Re: Long pause - 21/09/2000 03:39

The caching algorithm (to explain it simply) reads the bulk of the track that you're listening to, and some of the start of the next track. This is so that if you skip a single track, there's no pause.

If you skip two tracks, it has to spin up the disk in order to get the music. This will cause the behaviour you describe.

Obviously, the caching algorithm is more complicated than that, but you get the idea.


Roger - not necessarily speaking for empeg
Posted by: tfabris

Re: Long pause - 21/09/2000 06:40

Something else I thought of...

Whether or not it pauses for a long time is going to depend on whether the disk drive is spun up or not. For instance, if you tell it to skip ahead but the disk is turned off, it will have to spin up the drive before it can get the next file. This can definitely take a couple of seconds. But after the disk is spun up, it will remain spun up for a little while as you settle on a track to listen to.

If you want to watch this behavior in action, turn on the disk indicator icon (it's an option in Emplode).

___________
Tony Fabris
Posted by: rob

Re: Long pause - 21/09/2000 16:22

I'm sure it caches more than one track ahead - I thought it stored the starts of several tracks ahead and a couple behind, such that the disk would usually be spun up by the time you ran out of data when skipping multiple tracks.

Rob


Posted by: rjlov

Re: Long pause - 21/09/2000 16:30

It just might be possible for the code I've put in to lose a block of audio (about 1/40 of a second) if the player is having trouble supplying enough data. Nothing of the order of 2 seconds, though.

Richard.


Posted by: n6mod

Re: Long pause - 21/09/2000 21:08

Maybe there's something amiss, but my player will pretty clearly not have the start of the next track cached some of the time.

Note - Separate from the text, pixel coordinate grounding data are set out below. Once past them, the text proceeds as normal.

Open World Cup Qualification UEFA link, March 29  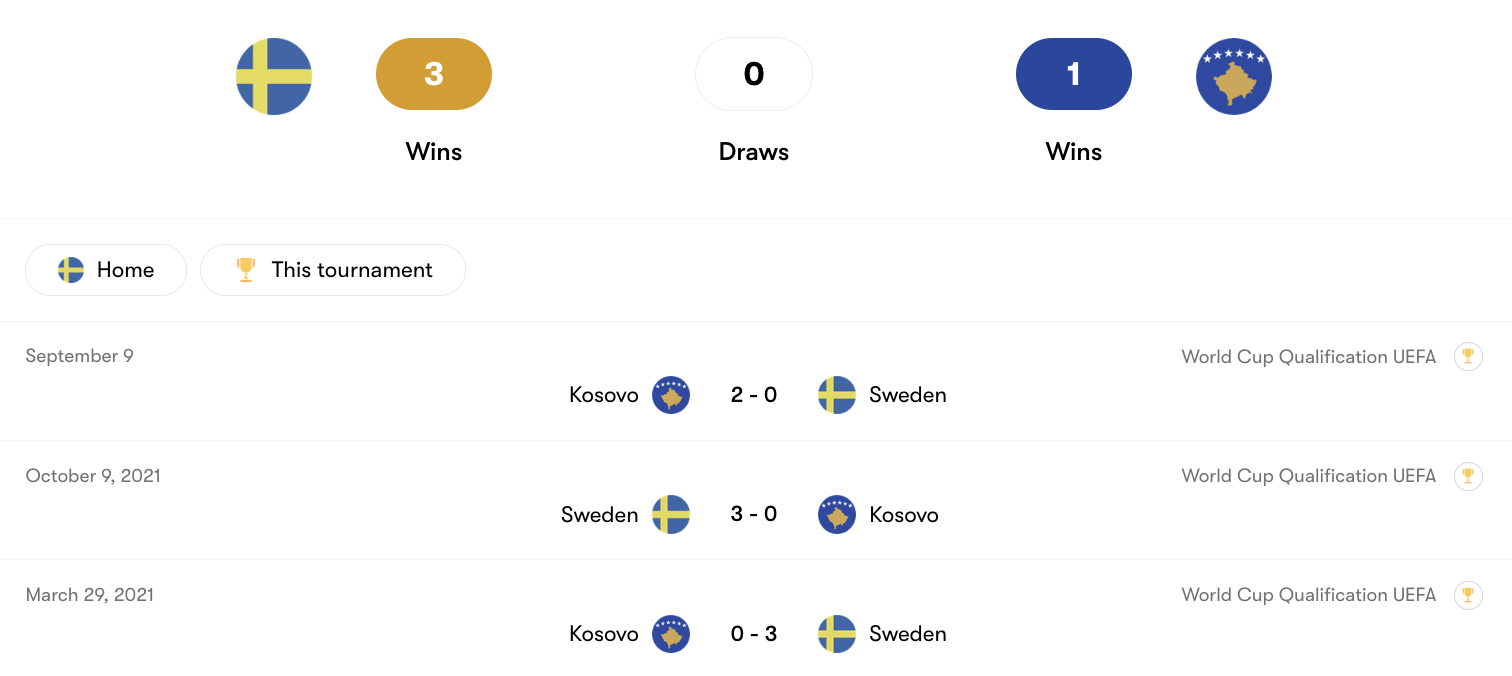tap(1308, 595)
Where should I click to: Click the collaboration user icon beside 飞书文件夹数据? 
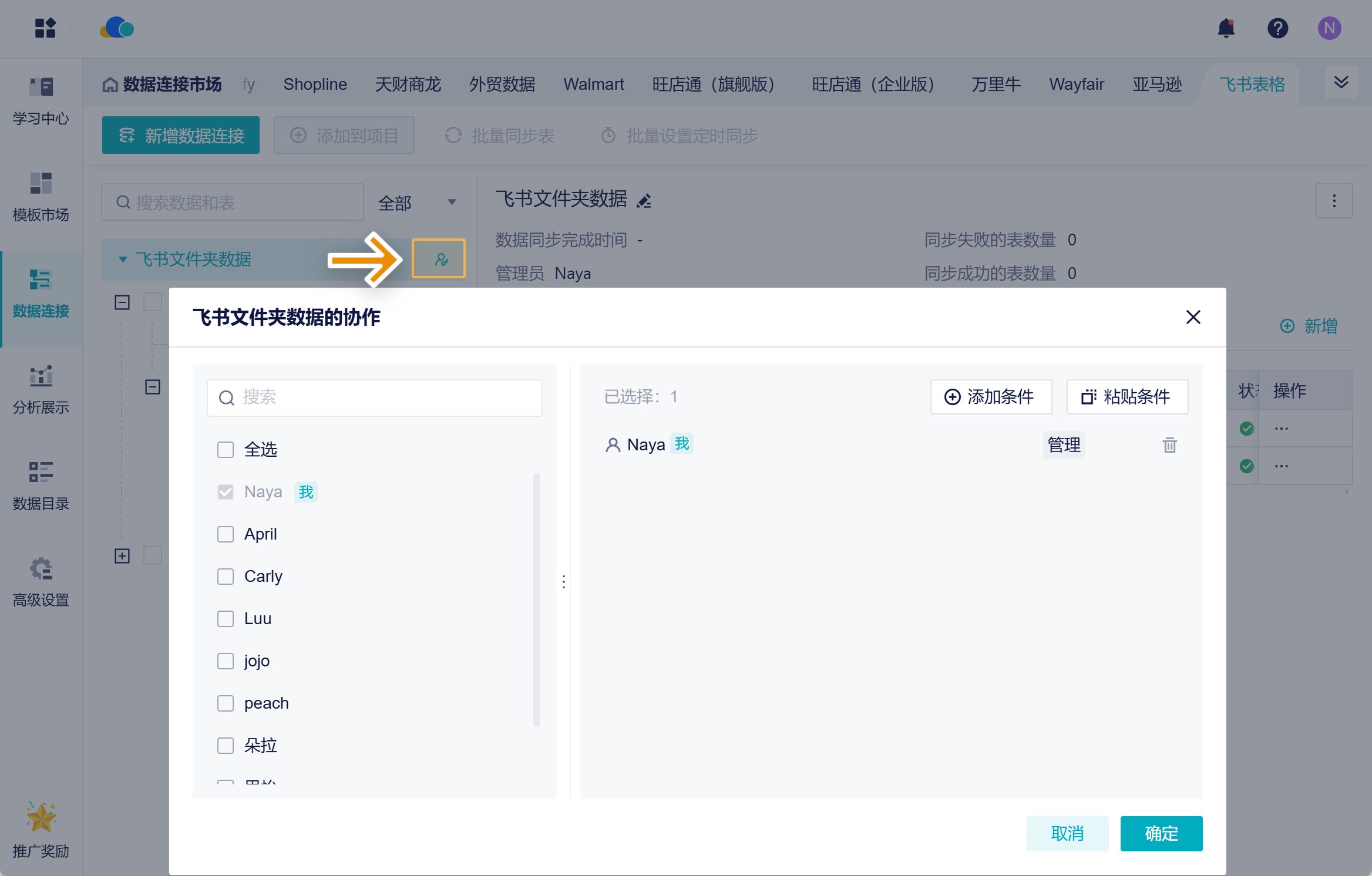[439, 258]
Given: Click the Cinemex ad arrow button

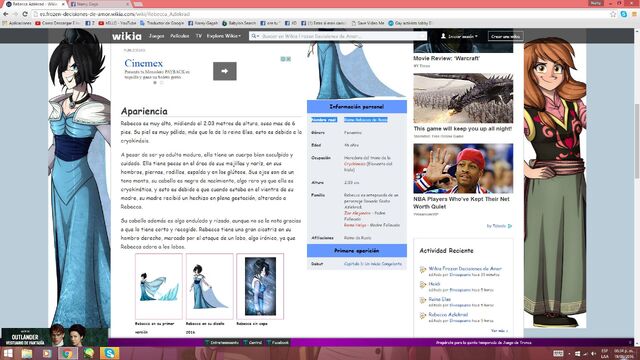Looking at the screenshot, I should click(224, 71).
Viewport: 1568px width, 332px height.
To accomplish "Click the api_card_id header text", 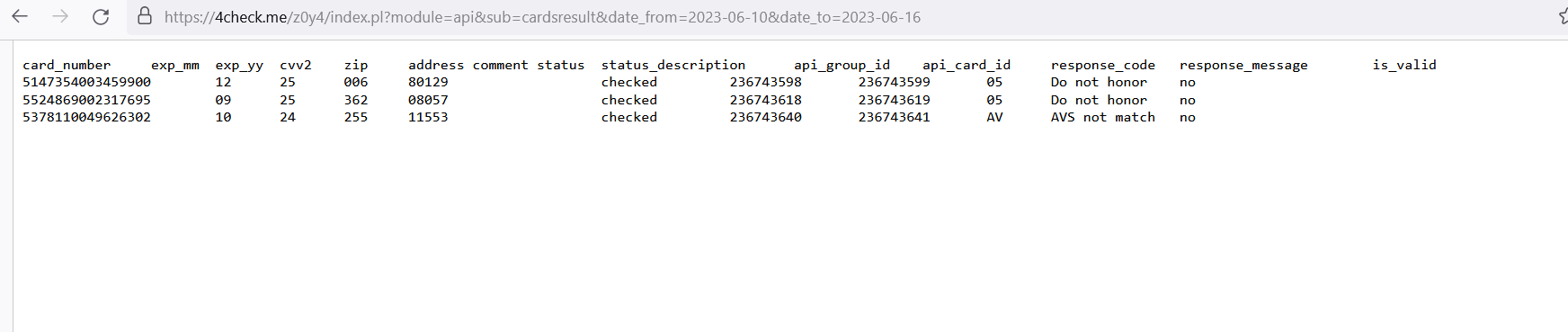I will click(x=967, y=65).
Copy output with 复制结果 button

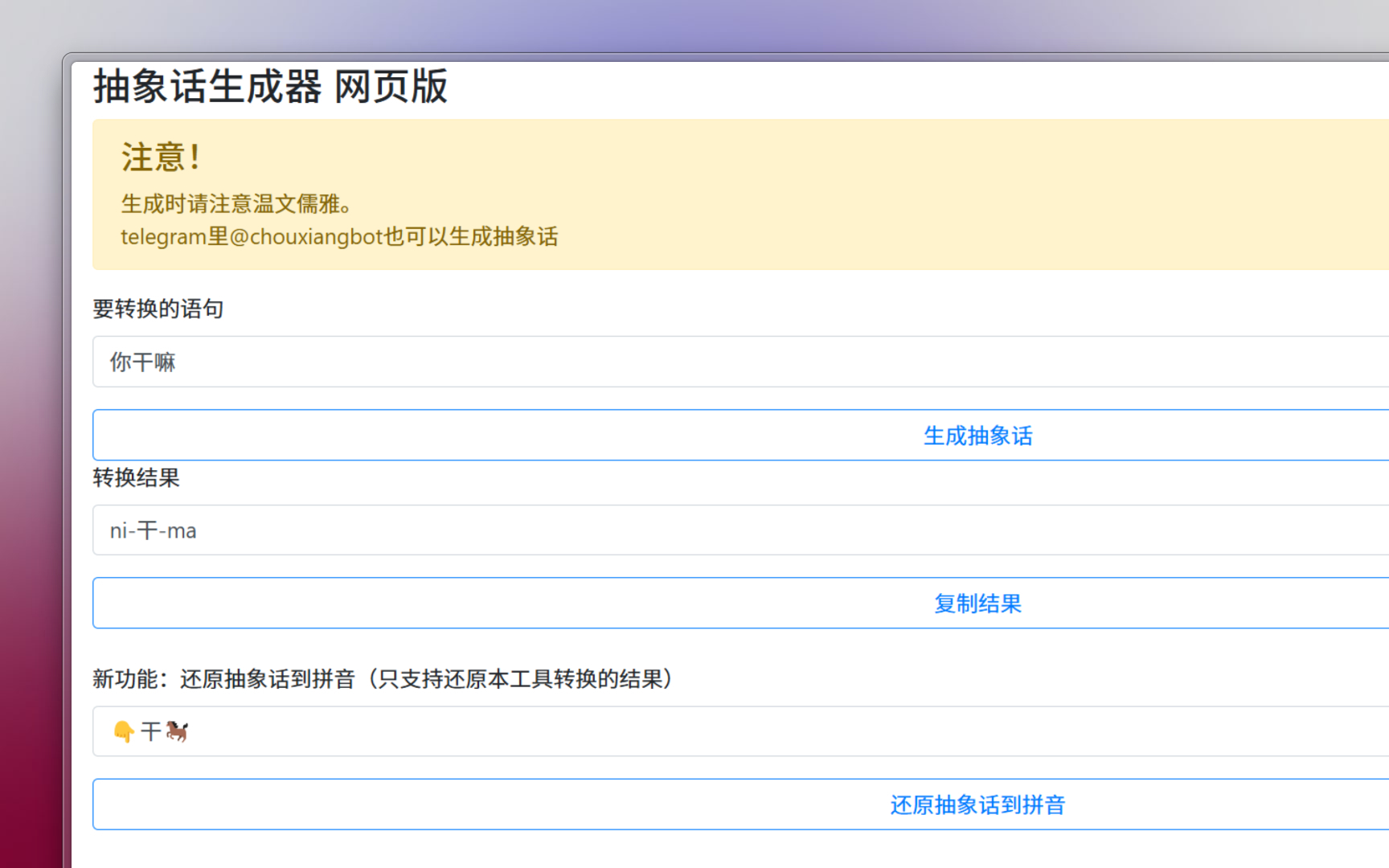click(x=977, y=604)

More specifically, when one track finishes and the next one starts, there's a window of several seconds where the player is playing from cache, but the disk hasn't even started to spin. If you hit 'next' then, you'll get a pause.



-Zandr
Mk.I #150
Mk.II #39
Posted by: altman

Re: Long pause - 22/09/2000 02:09

The mk2 caches 2 (3?) ahead and the current track - we dropped the "track behind" caching as it was almost never used. The mk1, as it has less memory, just caches the next track.

Hugo


Posted by: schofiel

Re: Long pause - 22/09/2000 03:16

Ahh! So there would be a concrete advantage to extra memory on the Mk 1

Assuming of course that the use of extra memory isn't locked out by a kernel/application compilation time difference?

... and I do use track behind; I thought it had got slower using this (sob)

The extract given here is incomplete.